## Friday, March 18, 2016

I'm reading a book about the "boosting": the machine learning idea that a better algorithm can be built by combining multiple instances of a simple algorithm, each instance trained on the same set of training data but with different weights assigned to each case.

The very basic concept itself goes along the same way as I've been doing manually for the Bayesian system: after a system is trained on a set of training cases, re-test it on the same set of data and find what cases got diagnosed wrong (the proper word for it, as it turns out, is "training error"). Then try to improve the recognition of these cases. But unlike me the boosting does it in an automated way: it doesn't try to change the underlying algorithm, instead it simply produces the second training table, and the end result is produced by running the expert system with both tables then combining their results in a weighted fashion.
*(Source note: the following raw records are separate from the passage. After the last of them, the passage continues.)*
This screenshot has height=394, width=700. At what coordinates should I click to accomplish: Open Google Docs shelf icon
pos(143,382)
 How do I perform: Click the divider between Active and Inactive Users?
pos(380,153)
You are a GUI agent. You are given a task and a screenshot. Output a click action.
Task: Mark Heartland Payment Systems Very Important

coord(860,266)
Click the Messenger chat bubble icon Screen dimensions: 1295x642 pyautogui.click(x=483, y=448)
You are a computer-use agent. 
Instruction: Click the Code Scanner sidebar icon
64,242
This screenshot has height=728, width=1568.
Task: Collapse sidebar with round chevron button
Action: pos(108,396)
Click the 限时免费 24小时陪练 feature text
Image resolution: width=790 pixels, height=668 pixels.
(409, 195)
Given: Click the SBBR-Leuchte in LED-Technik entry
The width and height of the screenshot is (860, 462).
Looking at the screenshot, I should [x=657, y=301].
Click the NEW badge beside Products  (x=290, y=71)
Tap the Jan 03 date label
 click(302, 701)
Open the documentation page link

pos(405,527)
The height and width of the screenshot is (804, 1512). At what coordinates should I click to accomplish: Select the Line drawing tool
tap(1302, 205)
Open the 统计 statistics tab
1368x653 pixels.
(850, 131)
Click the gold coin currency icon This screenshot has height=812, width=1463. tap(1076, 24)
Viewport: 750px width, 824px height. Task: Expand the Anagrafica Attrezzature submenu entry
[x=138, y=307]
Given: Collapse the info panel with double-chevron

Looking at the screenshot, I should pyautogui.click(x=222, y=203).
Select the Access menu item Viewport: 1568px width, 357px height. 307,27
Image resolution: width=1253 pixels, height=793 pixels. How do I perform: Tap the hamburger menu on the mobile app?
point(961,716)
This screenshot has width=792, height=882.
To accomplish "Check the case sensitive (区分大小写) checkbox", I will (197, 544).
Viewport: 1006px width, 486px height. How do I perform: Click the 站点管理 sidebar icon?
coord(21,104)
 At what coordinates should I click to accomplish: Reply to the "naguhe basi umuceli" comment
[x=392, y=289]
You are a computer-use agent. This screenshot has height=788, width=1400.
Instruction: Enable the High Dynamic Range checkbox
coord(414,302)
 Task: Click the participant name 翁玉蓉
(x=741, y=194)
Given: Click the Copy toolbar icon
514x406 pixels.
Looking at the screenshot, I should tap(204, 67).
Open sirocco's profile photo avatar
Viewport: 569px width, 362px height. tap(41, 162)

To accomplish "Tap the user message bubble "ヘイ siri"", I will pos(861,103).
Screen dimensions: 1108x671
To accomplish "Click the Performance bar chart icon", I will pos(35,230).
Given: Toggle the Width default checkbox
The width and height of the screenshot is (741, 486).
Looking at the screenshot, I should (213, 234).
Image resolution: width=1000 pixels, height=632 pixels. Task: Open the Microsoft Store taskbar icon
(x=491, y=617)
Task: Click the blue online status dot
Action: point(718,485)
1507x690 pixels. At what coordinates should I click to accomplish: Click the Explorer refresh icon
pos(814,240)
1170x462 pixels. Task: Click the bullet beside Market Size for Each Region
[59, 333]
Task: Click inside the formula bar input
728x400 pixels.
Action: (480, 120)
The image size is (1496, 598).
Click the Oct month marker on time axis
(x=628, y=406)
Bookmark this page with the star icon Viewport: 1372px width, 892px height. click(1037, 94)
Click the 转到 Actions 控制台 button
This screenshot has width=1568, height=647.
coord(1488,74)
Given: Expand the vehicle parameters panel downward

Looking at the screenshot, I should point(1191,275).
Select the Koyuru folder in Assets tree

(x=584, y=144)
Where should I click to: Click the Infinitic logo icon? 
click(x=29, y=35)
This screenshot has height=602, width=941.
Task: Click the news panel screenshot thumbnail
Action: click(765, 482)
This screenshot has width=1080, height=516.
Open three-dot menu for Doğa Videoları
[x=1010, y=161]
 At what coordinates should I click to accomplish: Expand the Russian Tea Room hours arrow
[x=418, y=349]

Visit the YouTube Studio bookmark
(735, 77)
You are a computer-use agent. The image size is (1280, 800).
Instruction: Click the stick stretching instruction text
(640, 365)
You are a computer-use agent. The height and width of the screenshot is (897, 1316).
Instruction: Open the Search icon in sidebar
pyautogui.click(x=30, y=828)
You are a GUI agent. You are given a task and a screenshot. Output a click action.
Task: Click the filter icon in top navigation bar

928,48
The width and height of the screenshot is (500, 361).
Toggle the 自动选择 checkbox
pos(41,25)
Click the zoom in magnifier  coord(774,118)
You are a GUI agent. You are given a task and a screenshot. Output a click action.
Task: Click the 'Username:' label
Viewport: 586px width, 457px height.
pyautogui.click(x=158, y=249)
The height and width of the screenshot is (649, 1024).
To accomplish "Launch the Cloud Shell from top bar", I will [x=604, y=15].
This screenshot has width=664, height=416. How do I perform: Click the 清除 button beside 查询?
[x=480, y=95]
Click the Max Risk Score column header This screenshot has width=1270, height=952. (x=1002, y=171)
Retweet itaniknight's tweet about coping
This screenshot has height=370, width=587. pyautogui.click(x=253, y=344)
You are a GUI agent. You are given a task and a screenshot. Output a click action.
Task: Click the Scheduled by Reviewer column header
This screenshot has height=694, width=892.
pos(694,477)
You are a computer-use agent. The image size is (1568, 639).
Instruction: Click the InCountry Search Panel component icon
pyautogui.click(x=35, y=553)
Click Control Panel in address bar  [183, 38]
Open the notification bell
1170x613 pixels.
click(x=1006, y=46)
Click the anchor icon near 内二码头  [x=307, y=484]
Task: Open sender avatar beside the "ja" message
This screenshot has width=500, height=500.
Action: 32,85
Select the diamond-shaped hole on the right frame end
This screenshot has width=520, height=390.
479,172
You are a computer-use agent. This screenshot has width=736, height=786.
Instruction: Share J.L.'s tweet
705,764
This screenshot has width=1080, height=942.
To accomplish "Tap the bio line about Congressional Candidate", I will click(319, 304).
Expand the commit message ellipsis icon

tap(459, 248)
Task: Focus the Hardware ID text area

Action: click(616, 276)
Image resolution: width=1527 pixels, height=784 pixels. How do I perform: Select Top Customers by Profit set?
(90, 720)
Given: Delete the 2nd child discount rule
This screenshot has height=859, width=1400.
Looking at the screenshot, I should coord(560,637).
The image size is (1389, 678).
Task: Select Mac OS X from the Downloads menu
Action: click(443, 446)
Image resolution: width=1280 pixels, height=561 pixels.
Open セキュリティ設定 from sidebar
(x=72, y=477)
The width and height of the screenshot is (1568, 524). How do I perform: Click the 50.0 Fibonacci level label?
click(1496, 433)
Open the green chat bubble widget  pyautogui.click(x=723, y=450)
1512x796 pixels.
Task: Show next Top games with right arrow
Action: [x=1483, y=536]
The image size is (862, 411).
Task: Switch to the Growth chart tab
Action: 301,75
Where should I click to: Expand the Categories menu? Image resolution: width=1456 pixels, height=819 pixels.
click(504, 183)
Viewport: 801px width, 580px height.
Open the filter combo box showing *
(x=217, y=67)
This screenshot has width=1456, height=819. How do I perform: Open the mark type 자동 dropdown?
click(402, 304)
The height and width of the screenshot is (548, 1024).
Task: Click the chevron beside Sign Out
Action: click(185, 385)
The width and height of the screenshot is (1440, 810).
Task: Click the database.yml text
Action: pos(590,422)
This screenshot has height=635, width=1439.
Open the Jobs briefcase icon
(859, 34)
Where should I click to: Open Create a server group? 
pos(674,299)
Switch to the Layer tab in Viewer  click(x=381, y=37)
Boosting can be done for hundreds of rounds, producing the systems that run the basic algorithm hundreds of times. For Bayesian algorithms, I think it might be possible to combine these many tables into one instead of running them separately, although I'm not quite sure about that.

There is also a limitation on the boosting: looks like it's mostly sorted out for the cases where there are only two mutually exclusive hypotheses. Apparently it starts having problems even with multiple mutually exclusive hypotheses, let alone the overlapping ones.

Well, getting back to the book, it's "Boosting", written by the inventors of the concept in general and of the AdaBoost (Adaptive Boost) algorithm in particular, Shapire and Freund.

I've spent some time understanding the AdaBoost algorithm, and I feel that it can be expressed in a simpler form. The authors' definition of the algorithm is like this (minus the mathematical characters that I don't know how to write in HTML and wrote in words or similar Latin characters):

Given: (x1, y1), ..., (xm, ym) where xi belongs to X, yi belongs to {-1, +1}.
Initialize: D1(i) = 1/m for i = 1, ..., m.
For t = 1, ..., T:
• Train the basic algorithm using the distribution Dt.
• Get weak hypothesis ht: X -> {-1, +1}.
• Aim: select ht to minimalize the weighted error:
et = Pri~Dt[ht(xi) != yi].
• Choose Alphat = 1/2 * ln((1-et)/et).
• Update, for i = 1, ..., m:
Dt+1(i) = Dt(i)/Zt * {
exp(-Alphat) if ht(xi)=yi;
exp(Alphat) if ht(xi) != yi
}
= Dt(i)*exp(-Alphat*yi*ht(xi)) / Zt
where Zt is a normalization factor (chosen so that Dt+1 will be a distribution).
Output the final hypothesis:
H(x) = sign(sum for t=1,...,T (Alphat*ht(x)) ).

Some explanations are in order. The pairs (xi, yi) are the training cases. xi represents the whole set of symptoms, yi represents the outcome (in Bayesian terms, we could also say "hypotheses" but here the word hypothesis has a different meaning). Only two outcomes are possible, and unlike the Bayesian tradition of representing them as 0 and 1, here they are represented as -1 and +1. This representation allows the clever trick in the formula for Dt+1(i), replacing the conditional choice of the sign for Alphat with multiplication of (yi*ht(xi)). If these values don't match, the result will be -1, if they do match then 1. The concept of hypothesis here is different from the Bayesian one, here the "hypothesis" means the whole basic algorithm with a computed training table. ht(xi) means the computation of the outcome by this trained algorithm by feeding the symptoms of a training case into it.

The epic expression Pri~Dt[ht(xi) != yi] means the weighted probability of a training case outcome being computed incorrectly when it's fed back into the basic algorithm with the current round's training table (the training table is computed independently in each round based only on the set of training cases and on the distribution of their weights for this round). Basically, it's the relation of the weight of incorrectly computed cases to the total weight of all cases. The underlying basic algorithm tries to make up its table to minimize this number to its best ability. But since it's not perfect and might be far from perfect, the number of erroneous cases is unlikely to become 0.

There are T rounds of boosting. Each round trains the same basic algorithm on the same set of training cases but assigns different weights to the importance of these cases, according to Dt. The weights in Dt are adjusted for each round such as to sum up to 1. Zt is thus the "normalization factor": the sum of values in Dt+1 before this adjustment. From the algorithmic standpoint, there is no good reason to do this normalization: weights are weights, who cares if they sum up to 1 or not, this algorithm doesn't depend on it in any way. There is a reason why the authors use the Zt as it is, because it turns up in the proofs about the properties of the algorithm. But here it's easier to place it into the calculation of et.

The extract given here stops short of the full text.